Signing PDFs on a server document using a signature from the user
Here is what I want to do:
- user creates document (html)
- edit -> save PDF on server
- ask if user wants to sign the document
- (yes) here is the problem
- (no) no problem
- ???? (not important)
So now the problem I face is how to do that (yes) in step 3. If the signature is on the server no problem, I have some html->php->pdf classes that can sign with digital signatures but the signature must be on the server as a file. The question is, how can I do it directly on the server. The user chooses yes, the signature is read (from his reader on his computer) and send to the server and signing is done. Here I believe I can't do it without something like Java or so. In my opinion PHP and JavaScript sure as hell aren't going to be enough for this action.
Has anyone ever encountered a problem like that? Maybe some ready to use library?
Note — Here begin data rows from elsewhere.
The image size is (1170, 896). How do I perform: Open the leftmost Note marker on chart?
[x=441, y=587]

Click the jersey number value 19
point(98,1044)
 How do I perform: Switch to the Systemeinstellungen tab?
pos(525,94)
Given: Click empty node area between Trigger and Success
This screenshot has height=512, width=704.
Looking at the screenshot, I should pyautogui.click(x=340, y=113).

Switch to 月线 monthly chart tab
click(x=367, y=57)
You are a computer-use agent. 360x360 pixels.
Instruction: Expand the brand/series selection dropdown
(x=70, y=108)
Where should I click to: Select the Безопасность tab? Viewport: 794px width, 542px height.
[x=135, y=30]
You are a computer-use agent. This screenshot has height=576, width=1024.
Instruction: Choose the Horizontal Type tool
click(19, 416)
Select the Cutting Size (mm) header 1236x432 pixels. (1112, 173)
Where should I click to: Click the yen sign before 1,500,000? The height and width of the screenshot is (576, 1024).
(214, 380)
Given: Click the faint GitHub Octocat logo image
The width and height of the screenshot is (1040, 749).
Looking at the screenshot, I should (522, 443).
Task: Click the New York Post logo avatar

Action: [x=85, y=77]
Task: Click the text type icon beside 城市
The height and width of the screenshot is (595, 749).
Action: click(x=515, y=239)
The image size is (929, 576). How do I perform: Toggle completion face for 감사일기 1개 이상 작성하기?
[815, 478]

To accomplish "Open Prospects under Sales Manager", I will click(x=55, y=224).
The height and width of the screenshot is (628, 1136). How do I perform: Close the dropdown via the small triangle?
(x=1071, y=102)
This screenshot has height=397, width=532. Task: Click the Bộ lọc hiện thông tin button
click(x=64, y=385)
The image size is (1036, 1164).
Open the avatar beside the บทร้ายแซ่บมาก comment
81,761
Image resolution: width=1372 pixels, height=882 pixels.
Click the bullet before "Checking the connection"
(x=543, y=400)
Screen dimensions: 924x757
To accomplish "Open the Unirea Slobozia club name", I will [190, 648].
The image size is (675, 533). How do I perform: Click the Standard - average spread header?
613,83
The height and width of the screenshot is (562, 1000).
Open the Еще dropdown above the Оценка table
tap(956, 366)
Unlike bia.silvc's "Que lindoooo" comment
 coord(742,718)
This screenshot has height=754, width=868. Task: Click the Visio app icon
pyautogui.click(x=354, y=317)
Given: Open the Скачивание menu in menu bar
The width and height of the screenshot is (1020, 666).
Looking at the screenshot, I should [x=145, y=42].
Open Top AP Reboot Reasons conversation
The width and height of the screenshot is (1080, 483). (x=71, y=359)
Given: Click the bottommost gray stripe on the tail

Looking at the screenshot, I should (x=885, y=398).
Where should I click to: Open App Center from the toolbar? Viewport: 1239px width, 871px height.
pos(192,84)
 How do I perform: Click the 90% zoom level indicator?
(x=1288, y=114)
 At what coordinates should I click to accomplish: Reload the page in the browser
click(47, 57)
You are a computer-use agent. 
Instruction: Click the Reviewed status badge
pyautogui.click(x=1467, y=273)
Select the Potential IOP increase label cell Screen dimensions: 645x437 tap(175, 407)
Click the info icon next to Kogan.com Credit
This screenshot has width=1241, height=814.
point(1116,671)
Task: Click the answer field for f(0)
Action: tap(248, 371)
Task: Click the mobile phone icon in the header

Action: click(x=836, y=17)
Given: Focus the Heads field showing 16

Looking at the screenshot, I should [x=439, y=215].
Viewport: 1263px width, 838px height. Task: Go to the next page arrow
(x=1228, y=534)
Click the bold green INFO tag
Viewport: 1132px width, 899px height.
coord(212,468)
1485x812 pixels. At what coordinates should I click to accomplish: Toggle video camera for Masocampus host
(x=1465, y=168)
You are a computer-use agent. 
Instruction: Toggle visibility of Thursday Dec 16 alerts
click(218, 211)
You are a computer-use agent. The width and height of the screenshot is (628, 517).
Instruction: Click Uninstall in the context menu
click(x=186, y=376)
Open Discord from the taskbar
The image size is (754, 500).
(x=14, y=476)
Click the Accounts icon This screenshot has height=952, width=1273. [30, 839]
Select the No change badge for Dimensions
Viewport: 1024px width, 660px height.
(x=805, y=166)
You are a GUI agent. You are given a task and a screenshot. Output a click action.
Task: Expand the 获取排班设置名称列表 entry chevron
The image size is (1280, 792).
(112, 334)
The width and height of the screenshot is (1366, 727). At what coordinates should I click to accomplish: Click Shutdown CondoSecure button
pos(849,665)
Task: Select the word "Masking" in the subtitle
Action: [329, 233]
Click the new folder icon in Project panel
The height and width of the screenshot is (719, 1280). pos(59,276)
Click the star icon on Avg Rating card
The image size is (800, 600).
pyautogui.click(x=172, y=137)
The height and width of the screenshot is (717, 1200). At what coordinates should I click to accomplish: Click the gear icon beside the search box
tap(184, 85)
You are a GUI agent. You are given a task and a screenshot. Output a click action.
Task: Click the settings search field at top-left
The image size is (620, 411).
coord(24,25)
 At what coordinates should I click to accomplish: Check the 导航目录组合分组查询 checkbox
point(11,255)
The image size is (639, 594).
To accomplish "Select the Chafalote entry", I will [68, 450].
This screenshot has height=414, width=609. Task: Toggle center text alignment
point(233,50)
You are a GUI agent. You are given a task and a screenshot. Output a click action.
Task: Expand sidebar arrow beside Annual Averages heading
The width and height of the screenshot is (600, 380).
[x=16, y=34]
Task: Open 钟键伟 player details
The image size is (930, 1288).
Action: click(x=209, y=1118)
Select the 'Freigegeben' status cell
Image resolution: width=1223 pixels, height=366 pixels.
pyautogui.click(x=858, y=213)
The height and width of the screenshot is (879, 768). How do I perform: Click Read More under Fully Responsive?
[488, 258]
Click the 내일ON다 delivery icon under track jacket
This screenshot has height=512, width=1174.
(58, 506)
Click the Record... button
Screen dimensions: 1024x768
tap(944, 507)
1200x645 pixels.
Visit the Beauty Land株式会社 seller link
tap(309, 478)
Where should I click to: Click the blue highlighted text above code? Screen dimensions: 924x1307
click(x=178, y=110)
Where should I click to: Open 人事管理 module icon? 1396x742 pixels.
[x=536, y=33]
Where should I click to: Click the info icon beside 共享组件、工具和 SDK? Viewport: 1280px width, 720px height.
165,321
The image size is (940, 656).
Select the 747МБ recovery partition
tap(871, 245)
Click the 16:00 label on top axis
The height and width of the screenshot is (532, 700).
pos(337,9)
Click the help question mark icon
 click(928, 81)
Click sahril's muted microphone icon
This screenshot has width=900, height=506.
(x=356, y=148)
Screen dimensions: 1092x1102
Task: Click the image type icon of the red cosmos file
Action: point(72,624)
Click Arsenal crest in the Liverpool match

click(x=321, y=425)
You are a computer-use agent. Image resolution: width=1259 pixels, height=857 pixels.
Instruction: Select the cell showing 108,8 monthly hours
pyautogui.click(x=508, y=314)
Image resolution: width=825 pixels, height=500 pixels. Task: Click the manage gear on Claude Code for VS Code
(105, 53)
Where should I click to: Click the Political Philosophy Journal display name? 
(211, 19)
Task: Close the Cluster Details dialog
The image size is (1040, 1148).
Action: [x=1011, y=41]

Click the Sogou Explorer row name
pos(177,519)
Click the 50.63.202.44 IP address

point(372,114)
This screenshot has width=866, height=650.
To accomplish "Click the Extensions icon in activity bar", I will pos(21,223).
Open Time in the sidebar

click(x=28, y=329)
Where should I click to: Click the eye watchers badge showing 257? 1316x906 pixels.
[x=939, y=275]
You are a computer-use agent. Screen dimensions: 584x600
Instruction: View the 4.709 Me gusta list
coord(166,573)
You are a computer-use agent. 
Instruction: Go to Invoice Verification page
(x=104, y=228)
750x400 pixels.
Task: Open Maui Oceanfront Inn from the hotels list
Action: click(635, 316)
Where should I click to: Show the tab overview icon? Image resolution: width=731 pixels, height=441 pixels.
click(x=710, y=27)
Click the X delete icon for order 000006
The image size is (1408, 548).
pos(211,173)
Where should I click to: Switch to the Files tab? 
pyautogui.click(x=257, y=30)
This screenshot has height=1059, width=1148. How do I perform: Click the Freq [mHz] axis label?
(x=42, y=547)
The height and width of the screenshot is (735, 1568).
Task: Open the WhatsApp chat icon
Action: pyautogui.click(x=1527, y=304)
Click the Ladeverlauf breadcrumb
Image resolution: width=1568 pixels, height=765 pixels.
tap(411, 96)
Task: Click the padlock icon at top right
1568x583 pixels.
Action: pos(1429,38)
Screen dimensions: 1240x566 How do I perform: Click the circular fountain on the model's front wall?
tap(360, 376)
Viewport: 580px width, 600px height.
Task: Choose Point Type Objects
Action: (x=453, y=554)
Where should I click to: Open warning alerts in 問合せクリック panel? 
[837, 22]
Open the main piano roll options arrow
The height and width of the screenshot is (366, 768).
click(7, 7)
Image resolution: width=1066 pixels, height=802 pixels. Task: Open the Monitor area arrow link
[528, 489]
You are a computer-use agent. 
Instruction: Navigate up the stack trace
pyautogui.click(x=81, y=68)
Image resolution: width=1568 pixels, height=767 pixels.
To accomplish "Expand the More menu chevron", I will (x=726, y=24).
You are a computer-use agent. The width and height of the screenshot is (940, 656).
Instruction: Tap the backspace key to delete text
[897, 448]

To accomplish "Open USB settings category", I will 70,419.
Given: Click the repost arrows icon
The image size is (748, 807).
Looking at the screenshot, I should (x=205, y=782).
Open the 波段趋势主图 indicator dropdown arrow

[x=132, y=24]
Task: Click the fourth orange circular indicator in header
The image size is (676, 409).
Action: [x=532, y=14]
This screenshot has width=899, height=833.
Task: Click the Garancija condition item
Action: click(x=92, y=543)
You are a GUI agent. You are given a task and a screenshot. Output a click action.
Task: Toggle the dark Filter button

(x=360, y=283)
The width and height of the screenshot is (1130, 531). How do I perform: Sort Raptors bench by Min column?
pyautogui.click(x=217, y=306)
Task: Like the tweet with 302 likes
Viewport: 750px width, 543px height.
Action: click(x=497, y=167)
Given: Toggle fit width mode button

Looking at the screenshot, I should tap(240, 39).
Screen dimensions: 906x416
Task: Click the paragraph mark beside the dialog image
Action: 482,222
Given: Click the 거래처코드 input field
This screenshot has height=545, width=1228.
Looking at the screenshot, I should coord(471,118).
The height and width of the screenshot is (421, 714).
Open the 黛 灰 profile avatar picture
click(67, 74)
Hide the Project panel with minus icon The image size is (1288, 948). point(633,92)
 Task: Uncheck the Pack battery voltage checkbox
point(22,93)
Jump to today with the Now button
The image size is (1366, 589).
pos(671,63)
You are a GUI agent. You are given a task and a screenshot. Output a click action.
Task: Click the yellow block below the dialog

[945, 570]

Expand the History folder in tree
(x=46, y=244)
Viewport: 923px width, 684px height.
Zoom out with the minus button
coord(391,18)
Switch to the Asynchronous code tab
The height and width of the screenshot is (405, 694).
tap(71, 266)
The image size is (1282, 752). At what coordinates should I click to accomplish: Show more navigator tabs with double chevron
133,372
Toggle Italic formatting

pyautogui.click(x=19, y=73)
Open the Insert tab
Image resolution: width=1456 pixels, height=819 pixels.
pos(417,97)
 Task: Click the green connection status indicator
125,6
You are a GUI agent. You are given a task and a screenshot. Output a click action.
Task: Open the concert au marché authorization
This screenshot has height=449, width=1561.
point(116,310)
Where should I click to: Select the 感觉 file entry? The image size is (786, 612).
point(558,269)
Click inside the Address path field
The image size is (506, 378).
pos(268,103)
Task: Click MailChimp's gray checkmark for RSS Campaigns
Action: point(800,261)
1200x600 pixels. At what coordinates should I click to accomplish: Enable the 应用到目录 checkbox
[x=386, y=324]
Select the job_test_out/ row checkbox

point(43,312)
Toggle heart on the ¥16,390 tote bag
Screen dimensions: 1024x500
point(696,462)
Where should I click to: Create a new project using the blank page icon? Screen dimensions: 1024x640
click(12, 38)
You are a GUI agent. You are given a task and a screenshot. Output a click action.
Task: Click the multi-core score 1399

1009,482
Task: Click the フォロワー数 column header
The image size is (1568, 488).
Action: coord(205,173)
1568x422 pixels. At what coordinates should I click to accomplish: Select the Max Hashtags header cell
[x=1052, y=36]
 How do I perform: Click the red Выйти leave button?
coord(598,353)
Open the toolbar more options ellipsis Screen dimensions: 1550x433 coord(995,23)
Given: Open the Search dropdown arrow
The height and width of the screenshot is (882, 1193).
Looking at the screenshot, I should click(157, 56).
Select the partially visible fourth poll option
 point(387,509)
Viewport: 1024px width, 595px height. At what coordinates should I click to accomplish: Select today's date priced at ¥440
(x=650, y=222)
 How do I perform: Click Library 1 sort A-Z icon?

P.S. not quite sure if the tags are correct, but couldn't figure out which to put.
Solution 1:
If the certificate with a private key is on the client, then you need a client-side module to do signing. JavaScript won't be enough as it won't have access to the key on the client. While you can try calling CAPICOM from JavaScript, this is a partial (no PKCS#11 support), Windows-specific and obsolete solution. Better option is to have a browser applet written in Java that will perform signing (see below).
Our SecureBlackbox product has a distributed signature add-on which does exactly what you describe (PHP, Java, ASP.NET and compiled modules are supported at the moment). You can see the scheme how the add-on works:
In our product we offer pre-built browser modules - Java Applet, ActiveX control and Flash applet, yet Java applet is in most cases enough as it can access PKCS#11 storages and Windows Certificate storage on Windows. For browsers that don't support Java applets SecureBlackbox allows to use the applet via Java Web Start, as an external "application".
You will probably need to re-create this complete scheme, however it's a big trick to calculate the hash on the server and pass it to the client for signing and then embed the signature back to the document.
It would probably be easier to transfer the complete document to the client and have a Java applet that will sign that document using iText or Java edition of our SecureBlackbox and then upload the document back to the server.